Except that misses the entire situation. Putting it in modern cop terms, it would be suicide by bullet for the express purpose of ending up with the lethality of bullets defeated.
Just the Crucifixion is meaningless. It is part of a whole Event running from conception to Ascension, all of which was a battle (or series of battles) aimed at setting things back towards the path intended from the beginning.

2 Likes

I’ve missed nothing in the huge dark Christiano-Jewish story, and added something. The identification of that problem.

:woozy_face:

Yeah, the first is a myth, the second a fable. So what? Neither is real!
Myths (Britannica)
Characteristics of a fable (Britannica)

Can’t resist the insult then.

You are just side tacking, as usual.

Your analogy fails. You are not attempting to beat the four minute mile.

What a terrible view of God you have. His intentions never changed. Christ was always going to come and die for us, it is a shame you misunderstand His real reasoning. Humanity (Adam) did not change anything.

Richard

Personally, I can’t escape the conclusion that you have missed something “in the huge dark Christiano-Jewish story,” and that what you’ve identified as the problem may itself be an illusion.
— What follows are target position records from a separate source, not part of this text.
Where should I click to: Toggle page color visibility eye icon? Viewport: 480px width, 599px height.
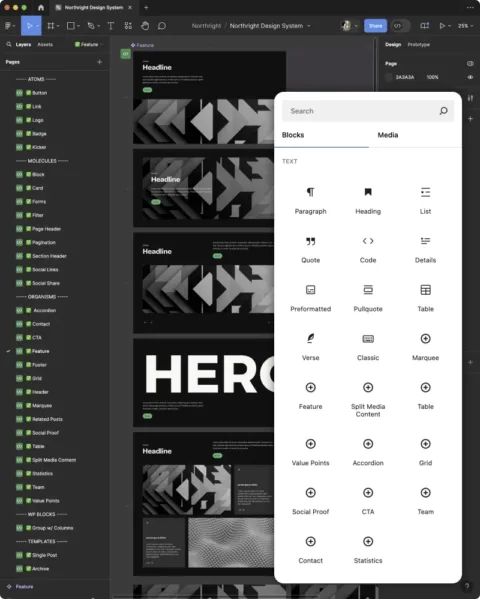click(x=470, y=77)
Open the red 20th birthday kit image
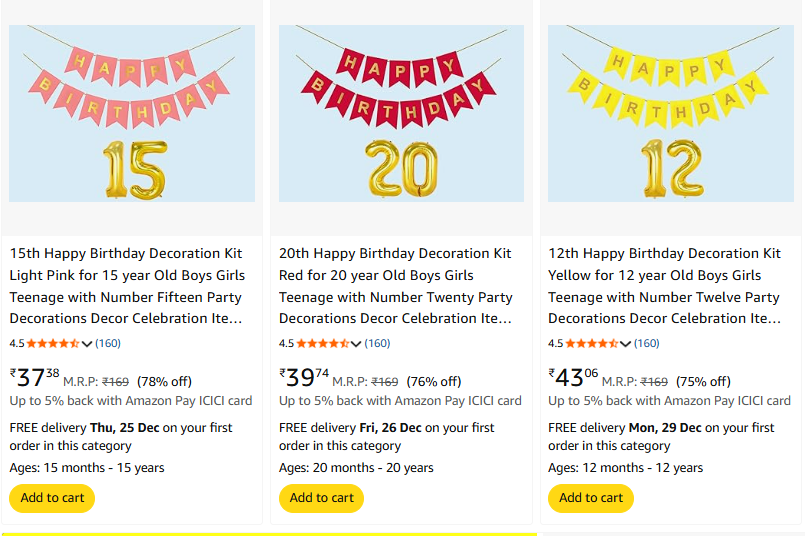805x536 pixels. 401,114
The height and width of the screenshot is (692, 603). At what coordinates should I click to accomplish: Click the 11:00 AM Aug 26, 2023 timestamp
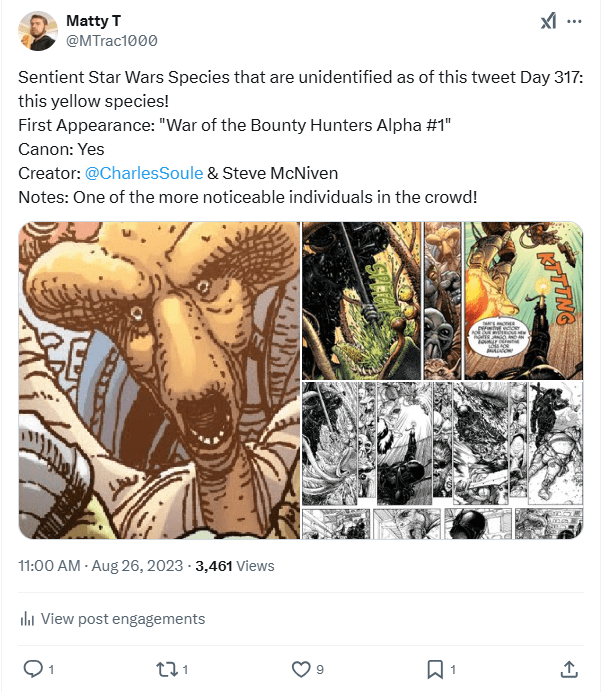click(100, 565)
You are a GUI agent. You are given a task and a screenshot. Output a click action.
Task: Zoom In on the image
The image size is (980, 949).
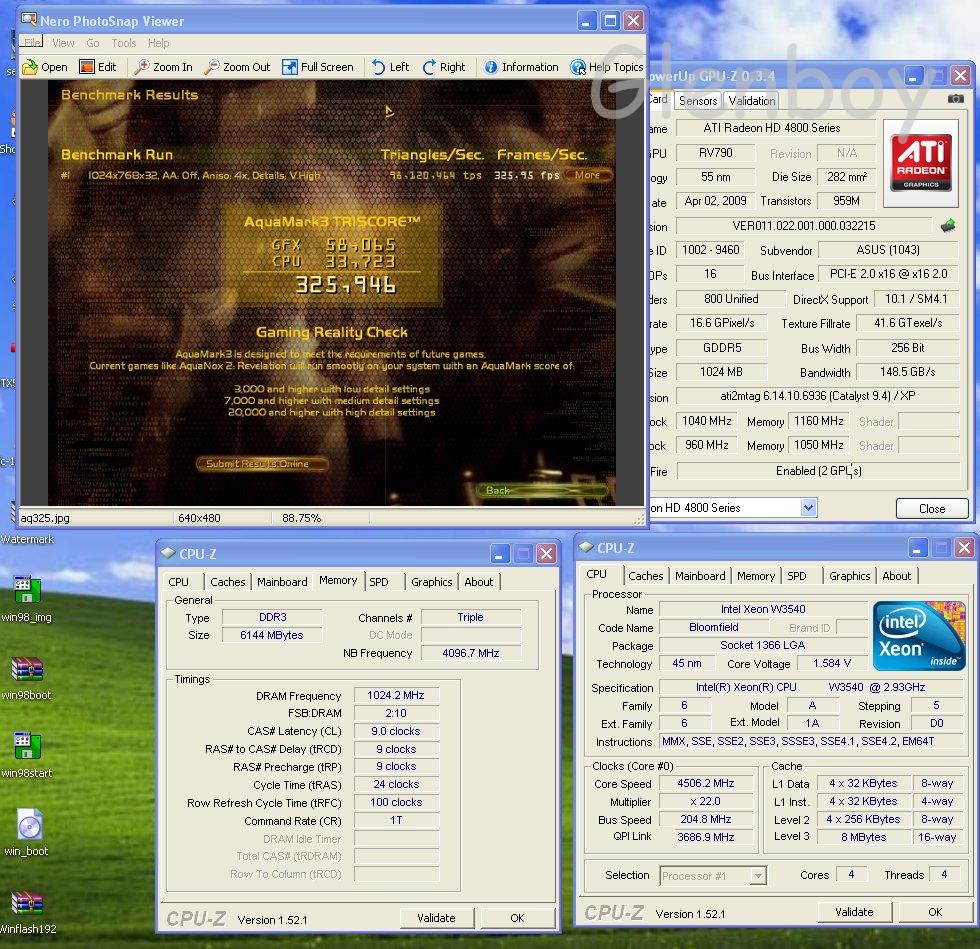pos(143,67)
Try this: Jesus didn’t “engineer a suicide-by-cop scenario.” He entered freely into a fullness of time cage — a world already hostile to love and truth and came with a nurtured and mature fidelity to the One whom he believed had sent him, and lived his life in that cage with the integrity of one who chose to love imperfect people. He foresaw the likely end but did not orchestrate it. There’s a profound difference between engineering death and accepting it as the cost of faithfulness.

5 Likes

So which of these do you not accept?

  • Variation Exists Within Populations Individuals of a species show genetic and phenotypic differences.
  • Traits Are Heritable Many variations are passed from parents to offspring through genes.
  • Overproduction of Offspring More individuals are born than the environment can support.
  • Struggle for Existence Limited resources lead to competition among individuals.
  • Natural Selection Individuals with advantageous traits are more likely to survive and reproduce.
  • Differential Reproduction Favorable traits become more common in the population over generations.
  • Descent with Modification Species change over time, and new species can arise from common ancestors.
  • Speciation Accumulated changes can lead to the formation of new species.
  • Common Ancestry All life shares a common origin, branching out over time.
  • Adaptation to Environment Organisms evolve traits that enhance survival in specific ecological niches.

Nice heterodox rhetoric.

  • Perhaps. But the rhetoric of faithfulness over fatalism has rather good company — from Paul to Moltmann.
2 Likes

Hello, Apistos.

Fundamentally.
Foundationally, according to the text and beyond. I am.

I unapologetically, hopefully take it all on blessed, unseeing faith. Sin, salvation, Love in spite of it self, redemption, adoption, renewal, revelation of and from God, and the Kingdom to come. Evolution. A uni/multi/compounding-universe reality. The unknown and unknowable.

Hope constrains me. Not some rational pursuit, and I’ve realized that the demand that I treat it as such only does harm.

Thomas was forthright, and his doubt was blessed with sight and faith, as perhaps mine one day will be. Perhaps yours as well.

If I’ve been a fool, I’ve been a blessed one.

The humiliation will come too late.

3 Likes

Well said. Excellent. I have a lot of time for both. Not being a fatalist, apart from ultimately. I’m going to cease to exist soon-ish. [In a heartbeat.]

1 Like

I’m the fool K. Your pure, honest faith is courageous.

That you see a problem shows that you’ve missed the core.

No, the first is temple inauguration and royal chronicle, the second is . . . I’m not sure of the proper label, but “myth” works.

The concept is the same: you’re saying that if you can’t “win” there’s no point in trying. That’s childish.

What, that He fought on our side? Sounds pretty excellent to me.

Not according to scripture. “Always come”, almost certainly; “die for us”, wasn’t the intention.